Osserva la sindacalista USB: “Non vorremmo che la scelta di non recedere dal contratto di servizio da parte di Roma Capitale fosse dettata dalla volontà di rientrare del debito derivante dal contenzioso che Roma Tpl Scarl ha vinto nei confronti di Atac, stimato attorno ai 118 milioni di euro, e che Roma Capitale applichi al Consorzio delle penalità solo per ridurre di molto i crediti maturati con il contratto di servizio”.
“Se queste fossero realmente le intenzioni – sottolinea Bravi – è evidente che il Consorzio non avrà vita lunga e di conseguenza anche i lavoratori. Doppia beffa, quindi, per chi fino ad oggi ha garantito il servizio all’utenza, senza neppure lo stipendio e con il rischio sempre più imminente di ritrovarsi per strada senza un lavoro”.
“Dopo aver assistito per l’ennesima volta ad un lungo braccio di ferro, dove Roma Tpl Scarl e Roma Capitale hanno difeso in prima istanza i propri interessi economici, noncuranti degli effetti devastanti sugli oltre 1.900 lavoratori e le loro famiglie, l’USB ha deciso di abbandonare il tavolo.

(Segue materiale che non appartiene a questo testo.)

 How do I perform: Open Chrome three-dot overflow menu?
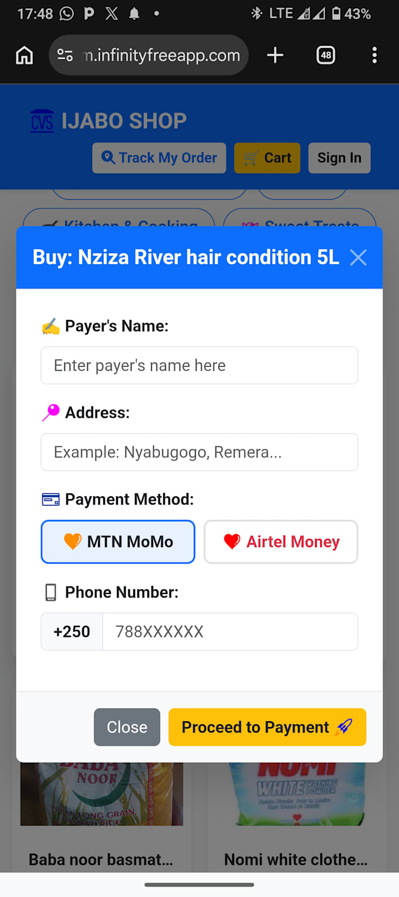[374, 56]
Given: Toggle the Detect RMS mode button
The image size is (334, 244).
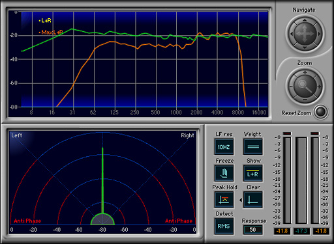Looking at the screenshot, I should pyautogui.click(x=224, y=226).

È gravissimo che le istituzioni, consapevoli di essere di fronte ad una violazione di un diritto costituzionale, di un disagio sociale e di ordine pubblico, nonché di reiterate violazioni contrattuali, abbiano fatto prevalere gli interessi economici, calpestando senza alcun ritegno la dignità dei lavoratori e degli utenti che pagano per un servizio che non c’è”, conclude Bravi.